El lector que crea que hablaré en esta columna de Fernando Botero se equivoca, porque no estoy ponderando fama, valor monetario de la obra o estar incluida en importantes colecciones. Mi candidato es José María Espinosa, aquel hombre que nos legó las imágenes de las batallas de la Independencia y las caras de sus protagonistas.
Fue este santafereño el primer pintor moderno de Colombia, ya que innovó la iconografía y rompió con el tradicional patronazgo en el arte, implicaciones del todo burguesas. Fue Espinosa el que dejó de pintar santos para la Iglesia Católica y se dedicó a pintar a la gente. Estaban de moda en esa época los camafeos en los que se retrataba, en miniatura, a una persona, y Espinosa era un renombrado retratista. Distaba de ser Espinosa un anticlerical o gnóstico en cualquier término.
El cambio que hizo este hombre estaba en completa armonía con los planteamientos políticos de la Independencia en la que al individuo se le asignaron una serie de derechos por los cuales luchó en la mayoría de las batallas que retrató, al lado del general Antonio Nariño como abanderado. Por medio de sus retratos existe un cuadro de Bolívar pintado por alguien que lo conoció y nos legó los rostros de muchos de los otros abnegados militares que sembraron la democracia en nuestro país. Sin esta obra, esta determinante fase de nuestra historia hubiera quedado sin cara, muy susceptible a ser olvidada y confundida. Lo mismo sucede con las batallas, que, si no las pinta Espinosa como testigo, esas hubieran sido pintadas después al estilo europeo, desdibujando los hechos.
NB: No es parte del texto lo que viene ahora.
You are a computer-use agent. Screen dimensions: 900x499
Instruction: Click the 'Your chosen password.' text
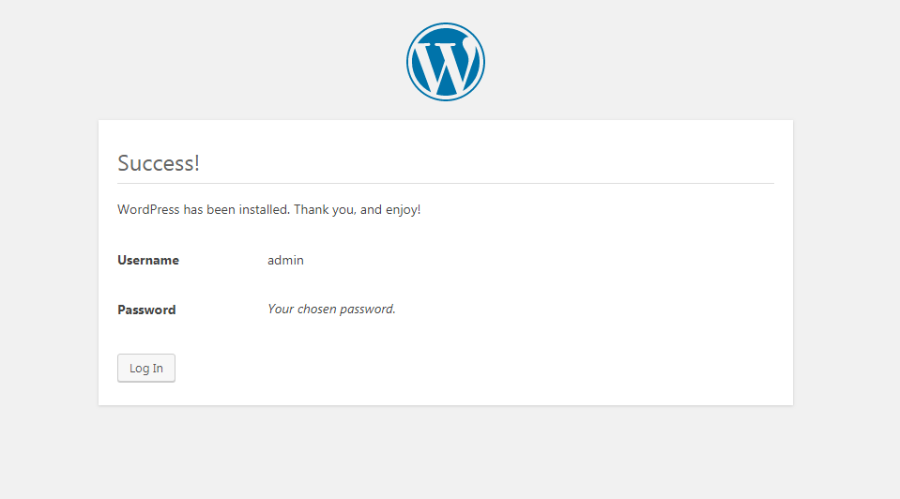(x=332, y=310)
Su más impresionante dibujo, y para mí su obra más bella, es uno de Bolívar hecho pocos días antes del atentado septembrino de 1828 como un subproducto del gran óleo que estaba realizando. Este apunte a lápiz muestra un Bolívar ferrero, saturado de una fuerza que contrasta con lo débil que se había vuelto su figura en el escenario de la Gran Colombia. Logró Espinosa captar la fuerza de ese hombre, el hombre que fue capaz de acoplar ese eco desde lo militar y desde lo político. Cada arista de esa cara parece trazada en bronce y no en lápiz.
Cuenta Espinosa que durante las sesiones de pintura, el Libertador le prometió enviarlo a Roma con el embajador Pedro Gual, para que estudiase los viejos pintores y tomase clases con un buen maestro y que regresase al país. Esta aventura se deshizo con el atentado en el que la valiente Manuela salvó a anonadado Simón.
Dejó este pilar de nuestra cultura unas memorias que redactó ya de viejo donde hace el recuento de su vida revolucionaria que acontecía en los campos de batalla o en la cárcel esperando ser quintado y fusilado por los militares del rey de España. Leer las “Memorias de un Abanderado” es oír el relato de la lucha de la Independencia en primera persona, más allá de fechas y sitios, destacando lo vivido. Ingrato el país que se emociona con la fama y desconoce a sus próceres.